Reputed gang leader Christopher (Dudus) Coke, who eluded a bloody police offensive in his slum stronghold last month, surrendered to authorities outside Jamaica's capital Tuesday, according to local news media.
Coke has been called one of the world's most dangerous drug lords by U.S. authorities and faces trial in New York on drug and arms trafficking charges.
One Jamaican newspaper said Coke is prepared to waive his right to an extradition hearing.
His surrender came nearly a month after 76 people were killed during a four-day assault by Jamaican police and soldiers on the West Kingston slum of Tivoli Gardens, which is Coke's base.
Also known as "President" to the people of his slum, Coke served as a community leader and enforcer in the gritty neighbourhood, an area the government acknowledges it has long neglected.
The Jamaica Observer newspaper said Coke walked into a police station in St. Catherine parish Tuesday afternoon accompanied by Rev.
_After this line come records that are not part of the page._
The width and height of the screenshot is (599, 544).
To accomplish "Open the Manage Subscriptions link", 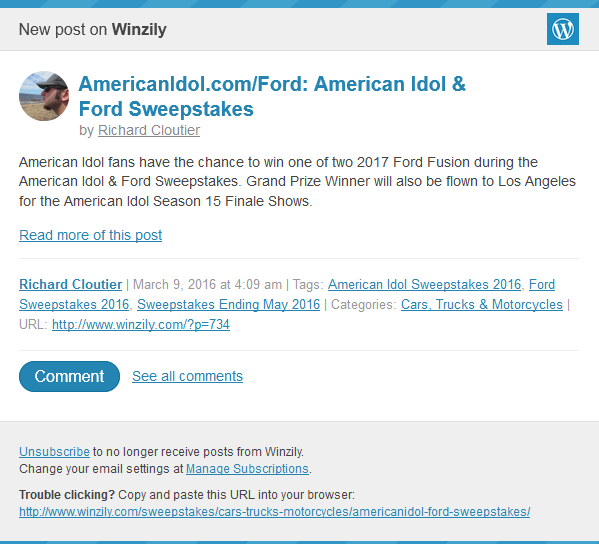I will coord(247,468).
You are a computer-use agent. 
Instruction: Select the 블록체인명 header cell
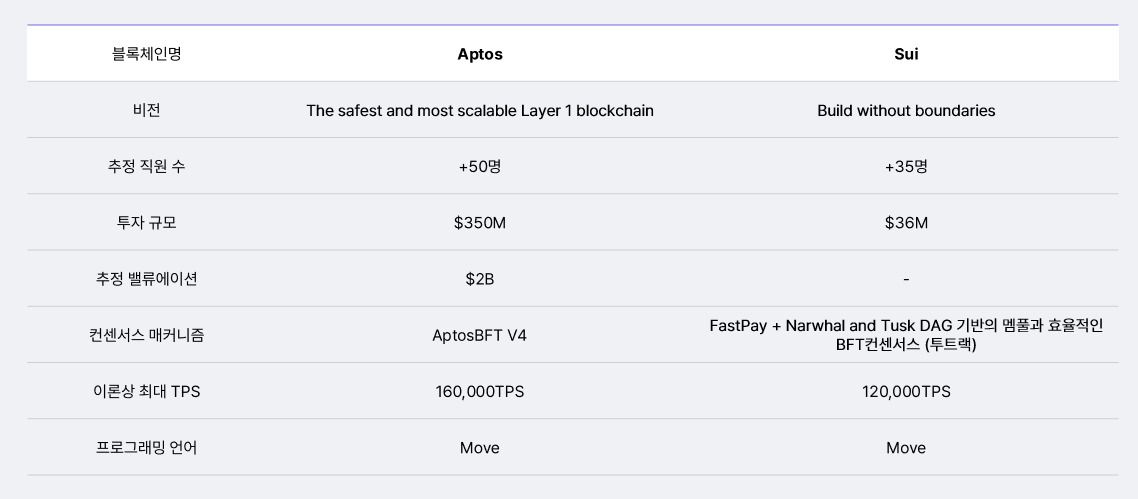click(146, 54)
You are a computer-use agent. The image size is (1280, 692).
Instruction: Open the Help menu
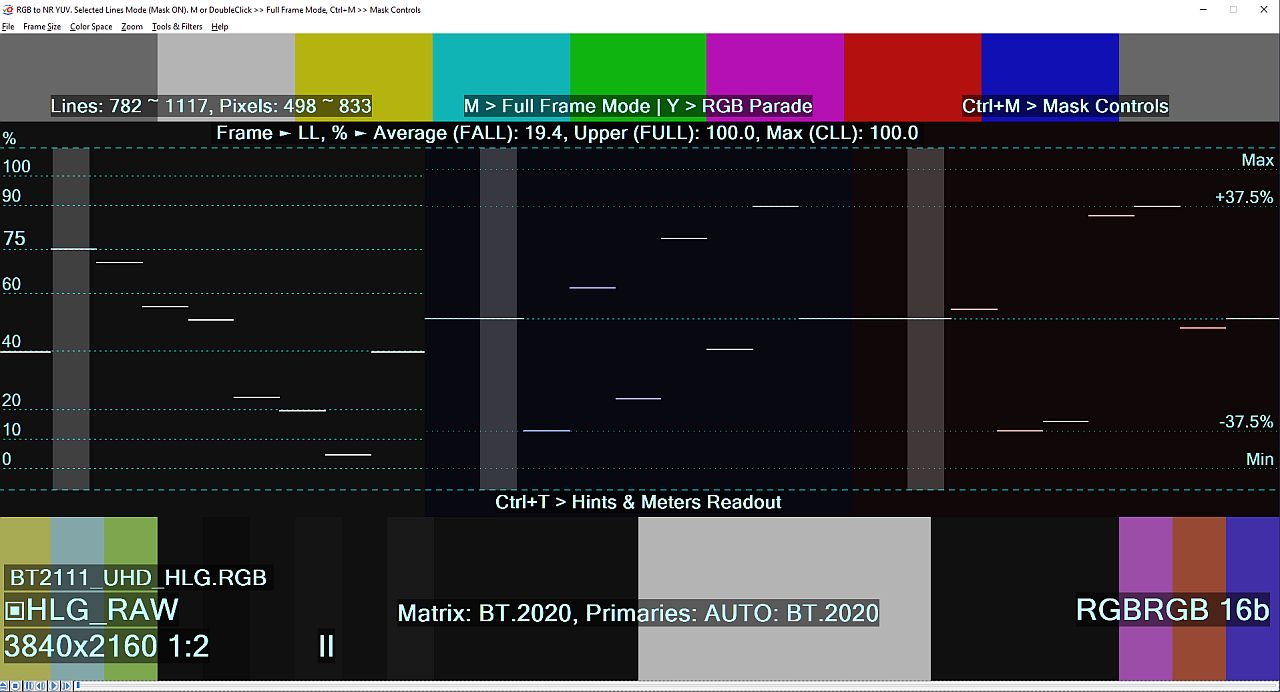220,27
Al Miller, an evangelical preacher who facilitated the surrender of the fugitive's brother earlier in June.
The Spanish Town police station where Coke is reportedly being held is surrounded by heavily armed security forces, according to news reports.
Miller and police commanders did not immediately respond to calls from The Associated Press.
Prime Minister Bruce Golding, whose Jamaica Labour Party has long counted on the support of gunmen inside Coke's Tivoli Gardens slum, opposed the extradition request for nine months before reversing his decision under growing public pressure that threatened his political career.
Coke is wanted in New York on charges that he trafficked cocaine and marijuana as well as weapons between his Caribbean island and the United States.
In recent days, Jamaica's government had offered a $60,000 reward for information leading to Coke's arrest.